While we are getting better at talking about mental illness and the need to attend to our emotional wellness, there remain risk factors that lend themselves to increased vulnerabilities for us and for our children. In a recent Washington Post article, “Students in high-achieving schools are now named an ‘at-risk’ group, study says,” the author shares that research has added youths in “high-achieving schools” to their list of “at-risk” populations alongside those experiencing economic insecurity, families impacted by crime, and childhood traumas. While the stress is markedly different in each situation, the impact of chronic levels of stress and pressure can have similar outcomes in the development of anxiety and depression.

As an administrator at MPA, I am proud of our “high-performing” distinction. And, like you, I am even more proud of our (and my!) very bright, well-rounded, and extremely driven young people with whom I share the hallways each day. Like you, it is part of the reason I chose MPA as a second home for my children. I am encouraged by our future, and that of our world, because I live and work in this environment. I would be remiss, though, in not sharing that the article did require me to pause and reflect on my role as parent and school leader. What are we doing to support students in their quest to be their best selves? How is our “high-performing” school teaching young people to balance their school and extra-curricular lives? How can we nurture a strong sense of self that stands up to intense pressures to compete, out-do, and win in our society?
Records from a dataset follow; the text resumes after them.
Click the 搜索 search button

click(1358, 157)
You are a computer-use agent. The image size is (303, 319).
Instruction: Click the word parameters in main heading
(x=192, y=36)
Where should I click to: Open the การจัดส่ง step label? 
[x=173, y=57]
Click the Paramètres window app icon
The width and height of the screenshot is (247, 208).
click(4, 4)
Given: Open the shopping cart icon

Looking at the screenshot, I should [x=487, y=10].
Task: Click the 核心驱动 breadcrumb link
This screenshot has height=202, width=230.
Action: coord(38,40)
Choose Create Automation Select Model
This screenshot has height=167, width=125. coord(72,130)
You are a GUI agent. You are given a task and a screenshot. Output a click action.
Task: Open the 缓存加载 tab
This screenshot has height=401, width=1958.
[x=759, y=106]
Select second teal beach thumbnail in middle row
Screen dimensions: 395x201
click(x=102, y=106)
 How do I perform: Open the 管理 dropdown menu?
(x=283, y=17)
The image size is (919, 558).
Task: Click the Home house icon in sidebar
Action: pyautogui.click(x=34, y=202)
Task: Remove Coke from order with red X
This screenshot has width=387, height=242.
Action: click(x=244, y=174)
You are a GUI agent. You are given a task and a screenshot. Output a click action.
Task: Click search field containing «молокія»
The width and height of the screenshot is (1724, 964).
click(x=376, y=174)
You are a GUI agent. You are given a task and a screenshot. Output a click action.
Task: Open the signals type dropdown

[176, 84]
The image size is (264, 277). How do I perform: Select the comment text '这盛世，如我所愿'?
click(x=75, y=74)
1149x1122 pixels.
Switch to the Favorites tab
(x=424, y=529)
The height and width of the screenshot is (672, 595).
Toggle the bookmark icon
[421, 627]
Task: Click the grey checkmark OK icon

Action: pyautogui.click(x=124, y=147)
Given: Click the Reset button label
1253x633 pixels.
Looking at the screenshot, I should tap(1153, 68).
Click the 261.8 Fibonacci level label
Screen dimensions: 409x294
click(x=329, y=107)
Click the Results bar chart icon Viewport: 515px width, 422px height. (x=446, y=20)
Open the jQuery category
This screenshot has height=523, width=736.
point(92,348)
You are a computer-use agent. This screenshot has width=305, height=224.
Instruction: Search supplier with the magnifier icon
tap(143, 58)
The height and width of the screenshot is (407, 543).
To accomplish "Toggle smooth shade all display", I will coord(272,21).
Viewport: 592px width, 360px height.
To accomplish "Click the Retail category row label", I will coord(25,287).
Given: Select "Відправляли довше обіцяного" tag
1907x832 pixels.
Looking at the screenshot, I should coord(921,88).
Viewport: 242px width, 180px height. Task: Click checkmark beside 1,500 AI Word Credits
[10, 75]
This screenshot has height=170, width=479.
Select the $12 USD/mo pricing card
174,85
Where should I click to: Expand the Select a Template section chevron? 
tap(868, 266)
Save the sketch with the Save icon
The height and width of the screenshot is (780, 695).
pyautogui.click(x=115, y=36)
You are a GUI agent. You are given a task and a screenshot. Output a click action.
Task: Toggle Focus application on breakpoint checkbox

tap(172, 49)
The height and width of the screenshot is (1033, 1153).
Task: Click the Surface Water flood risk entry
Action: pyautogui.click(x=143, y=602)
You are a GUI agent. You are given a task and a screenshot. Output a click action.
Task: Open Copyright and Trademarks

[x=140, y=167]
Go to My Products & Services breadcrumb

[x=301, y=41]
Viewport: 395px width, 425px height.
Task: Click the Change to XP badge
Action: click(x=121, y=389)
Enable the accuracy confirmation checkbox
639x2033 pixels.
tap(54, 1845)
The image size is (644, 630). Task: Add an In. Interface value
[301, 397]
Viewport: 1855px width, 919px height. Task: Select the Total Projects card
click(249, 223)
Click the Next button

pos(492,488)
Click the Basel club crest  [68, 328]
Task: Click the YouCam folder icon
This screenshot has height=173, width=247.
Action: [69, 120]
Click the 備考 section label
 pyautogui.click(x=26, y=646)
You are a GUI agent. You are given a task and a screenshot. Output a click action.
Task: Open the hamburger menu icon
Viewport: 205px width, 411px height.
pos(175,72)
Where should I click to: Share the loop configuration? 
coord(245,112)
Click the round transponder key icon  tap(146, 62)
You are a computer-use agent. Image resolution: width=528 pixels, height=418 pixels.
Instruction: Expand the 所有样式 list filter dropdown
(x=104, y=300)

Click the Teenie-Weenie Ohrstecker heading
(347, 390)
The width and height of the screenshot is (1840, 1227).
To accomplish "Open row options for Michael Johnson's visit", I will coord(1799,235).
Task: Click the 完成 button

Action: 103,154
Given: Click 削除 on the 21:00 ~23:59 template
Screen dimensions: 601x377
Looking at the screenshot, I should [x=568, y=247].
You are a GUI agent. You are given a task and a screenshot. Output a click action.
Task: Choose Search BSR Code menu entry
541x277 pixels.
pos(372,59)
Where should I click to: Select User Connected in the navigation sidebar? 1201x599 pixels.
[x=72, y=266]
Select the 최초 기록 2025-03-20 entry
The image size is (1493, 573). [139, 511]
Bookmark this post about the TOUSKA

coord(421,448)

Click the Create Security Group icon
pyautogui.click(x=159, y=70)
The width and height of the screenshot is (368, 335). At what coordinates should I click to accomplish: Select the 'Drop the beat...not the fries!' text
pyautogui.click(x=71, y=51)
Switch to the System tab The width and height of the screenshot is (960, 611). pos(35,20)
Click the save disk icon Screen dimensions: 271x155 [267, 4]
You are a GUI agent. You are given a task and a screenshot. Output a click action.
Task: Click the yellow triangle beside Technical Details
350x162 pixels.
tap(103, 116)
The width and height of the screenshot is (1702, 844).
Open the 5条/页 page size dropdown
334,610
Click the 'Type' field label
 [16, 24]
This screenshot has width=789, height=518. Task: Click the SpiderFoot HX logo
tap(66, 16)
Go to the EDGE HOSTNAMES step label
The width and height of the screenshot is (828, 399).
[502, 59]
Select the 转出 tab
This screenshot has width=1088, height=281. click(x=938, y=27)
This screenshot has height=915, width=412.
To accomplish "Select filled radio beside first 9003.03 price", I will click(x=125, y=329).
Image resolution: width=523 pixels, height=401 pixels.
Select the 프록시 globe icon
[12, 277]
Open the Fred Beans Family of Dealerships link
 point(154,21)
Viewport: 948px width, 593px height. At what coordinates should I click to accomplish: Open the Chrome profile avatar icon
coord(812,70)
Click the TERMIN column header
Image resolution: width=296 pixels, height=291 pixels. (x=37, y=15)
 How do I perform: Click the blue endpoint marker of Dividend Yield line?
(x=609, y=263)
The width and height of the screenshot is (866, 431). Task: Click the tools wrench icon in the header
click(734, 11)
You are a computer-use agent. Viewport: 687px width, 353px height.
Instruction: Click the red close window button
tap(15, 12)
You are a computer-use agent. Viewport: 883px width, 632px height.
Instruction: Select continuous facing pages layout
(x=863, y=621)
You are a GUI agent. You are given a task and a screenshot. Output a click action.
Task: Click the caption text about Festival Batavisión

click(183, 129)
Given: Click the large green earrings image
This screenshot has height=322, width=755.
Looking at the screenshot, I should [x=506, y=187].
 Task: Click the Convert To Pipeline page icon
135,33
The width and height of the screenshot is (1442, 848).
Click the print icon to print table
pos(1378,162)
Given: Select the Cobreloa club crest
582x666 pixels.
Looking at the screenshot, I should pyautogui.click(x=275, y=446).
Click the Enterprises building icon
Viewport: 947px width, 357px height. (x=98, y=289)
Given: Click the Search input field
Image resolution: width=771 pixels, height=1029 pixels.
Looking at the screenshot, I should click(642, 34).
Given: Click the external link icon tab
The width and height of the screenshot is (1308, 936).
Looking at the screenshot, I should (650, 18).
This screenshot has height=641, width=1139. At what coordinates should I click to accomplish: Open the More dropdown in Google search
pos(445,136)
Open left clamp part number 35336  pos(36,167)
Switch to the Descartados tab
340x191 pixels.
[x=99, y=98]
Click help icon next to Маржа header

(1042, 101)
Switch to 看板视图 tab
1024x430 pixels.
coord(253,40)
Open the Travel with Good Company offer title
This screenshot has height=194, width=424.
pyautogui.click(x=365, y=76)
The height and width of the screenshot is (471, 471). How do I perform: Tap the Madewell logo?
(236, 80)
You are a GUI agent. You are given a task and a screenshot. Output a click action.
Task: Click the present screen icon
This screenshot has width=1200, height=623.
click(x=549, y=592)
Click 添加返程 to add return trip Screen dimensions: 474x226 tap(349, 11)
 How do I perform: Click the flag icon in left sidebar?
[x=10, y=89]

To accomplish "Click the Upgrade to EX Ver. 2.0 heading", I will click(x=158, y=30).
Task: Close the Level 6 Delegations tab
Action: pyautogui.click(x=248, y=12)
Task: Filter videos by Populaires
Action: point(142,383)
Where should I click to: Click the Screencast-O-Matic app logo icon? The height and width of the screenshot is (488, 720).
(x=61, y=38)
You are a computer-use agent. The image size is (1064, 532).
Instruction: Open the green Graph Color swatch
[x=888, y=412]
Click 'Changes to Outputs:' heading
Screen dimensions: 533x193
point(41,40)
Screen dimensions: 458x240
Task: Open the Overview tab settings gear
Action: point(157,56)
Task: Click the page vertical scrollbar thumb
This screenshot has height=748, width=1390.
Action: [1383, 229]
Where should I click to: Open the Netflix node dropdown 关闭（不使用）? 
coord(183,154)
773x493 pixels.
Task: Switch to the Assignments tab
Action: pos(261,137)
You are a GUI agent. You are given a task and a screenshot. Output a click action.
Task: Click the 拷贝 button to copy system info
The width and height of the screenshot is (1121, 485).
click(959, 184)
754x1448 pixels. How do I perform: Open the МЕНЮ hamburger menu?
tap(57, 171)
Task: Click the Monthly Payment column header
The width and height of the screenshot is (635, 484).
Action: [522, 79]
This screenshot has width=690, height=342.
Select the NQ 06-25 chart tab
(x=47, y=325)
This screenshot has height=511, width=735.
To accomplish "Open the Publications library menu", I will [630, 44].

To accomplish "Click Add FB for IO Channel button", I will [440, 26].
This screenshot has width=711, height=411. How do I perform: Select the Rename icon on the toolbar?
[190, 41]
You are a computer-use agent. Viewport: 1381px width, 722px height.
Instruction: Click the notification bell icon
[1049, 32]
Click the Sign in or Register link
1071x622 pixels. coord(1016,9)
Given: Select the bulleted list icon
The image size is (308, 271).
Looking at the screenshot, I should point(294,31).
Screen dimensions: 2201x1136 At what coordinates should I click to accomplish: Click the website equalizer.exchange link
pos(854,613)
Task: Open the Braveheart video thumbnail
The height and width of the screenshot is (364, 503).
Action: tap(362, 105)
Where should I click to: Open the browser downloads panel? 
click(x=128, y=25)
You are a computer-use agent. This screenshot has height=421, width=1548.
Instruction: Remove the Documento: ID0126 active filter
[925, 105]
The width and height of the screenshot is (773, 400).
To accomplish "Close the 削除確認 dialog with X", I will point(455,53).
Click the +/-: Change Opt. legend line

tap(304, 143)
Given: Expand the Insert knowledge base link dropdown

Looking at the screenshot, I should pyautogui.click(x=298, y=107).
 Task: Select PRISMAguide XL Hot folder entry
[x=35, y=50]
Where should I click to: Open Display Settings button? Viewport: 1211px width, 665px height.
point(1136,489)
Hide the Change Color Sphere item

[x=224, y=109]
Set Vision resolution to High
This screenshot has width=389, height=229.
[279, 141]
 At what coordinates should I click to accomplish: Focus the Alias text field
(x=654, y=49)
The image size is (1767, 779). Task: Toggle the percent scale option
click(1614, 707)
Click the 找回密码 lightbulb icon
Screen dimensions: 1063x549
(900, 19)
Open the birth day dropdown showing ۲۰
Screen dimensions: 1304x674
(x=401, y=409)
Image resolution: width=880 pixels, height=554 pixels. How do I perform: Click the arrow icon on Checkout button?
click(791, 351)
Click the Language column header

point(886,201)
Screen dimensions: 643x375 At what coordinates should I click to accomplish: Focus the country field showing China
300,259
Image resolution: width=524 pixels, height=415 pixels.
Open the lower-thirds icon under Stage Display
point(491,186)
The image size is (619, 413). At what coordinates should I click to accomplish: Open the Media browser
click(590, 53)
At MPA, our focus on whole-child education for their whole-life, coupled with explicit and purposeful teaching about the importance of personal character, goodness, and self-acceptance is, in my opinion, a tremendous first step in achieving the balance required to offset the intensity of pressures noted in the literature. More, we work daily—sometimes hourly—to give language to feelings and emotions, especially at key developmental ages, and strategies to work through anxieties, insecurities, frustrations, and failures. This is empowering for young people as they can then identify their feelings and become their own best advocates. I encourage parents to talk to their children about grades in a formative, supportive, and reflective way—not in a way that defines who they are as a person or even future student. Learning is a journey. It is a journey that asks students to reflect on their effort, their interest, and their investment in their academic studies. While we may expect an “A” as an indication of achievement, a well-earned “B” can be an outstanding accomplishment to celebrate (my graduate statistics class proved that for me)! In either case, the grade itself matters less than the person doing the work—the real, material, challenging work of being a student, every day, for eight or more hours, followed by all the “extras” that come into their evenings. For me, the article insists that our attention be shifted toward deep reflection—as parents and educators—about how we are teaching, loving, and nurturing balanced and capable young people who know when they need a break, can make healthy choices about activities and commitments, and understand that they are not the sum of their achievements or measured by their GPA.

I am proud to work in a school that takes the conversation about mental and emotional wellness seriously and remains committed to continuing education and learning. We have school counselors and psychologists in our midst who help us to understand and hold central the well-being—social, emotional, mental, and psychological—of all students and adults in our community. I am especially pleased to invite you to be a part of this conversation—to learn, to grow, to reflect, and find a network of other adults doing the same. I hope you’ll attend one of two screenings of the documentary “Angst: Raising Awareness Around Anxiety.” These special events, sponsored by our Parents Association, will be next week.

On Wednesday, November 6, the screening will begin at 6:30 PM in the Nicholson Center. Immediately following the film, we will have a Kay Schwebach, YSB youth and family therapist, as well as our own school psychologist, Dr. Jules Nolan, join us for a panel discussion and Q&A opportunity. Parents and families are welcome to bring their children ages 10+ to begin a family conversation, if they feel that is appropriate.

On Friday morning, our regularly scheduled Parent Education session, will begin at 8 AM in the Recital Hall for another screening and discussion following the film. This morning event is for parents only.

Please note that guests are welcome to attend, and no RSVP is required for either screening. All that is asked is an open mind and an open heart.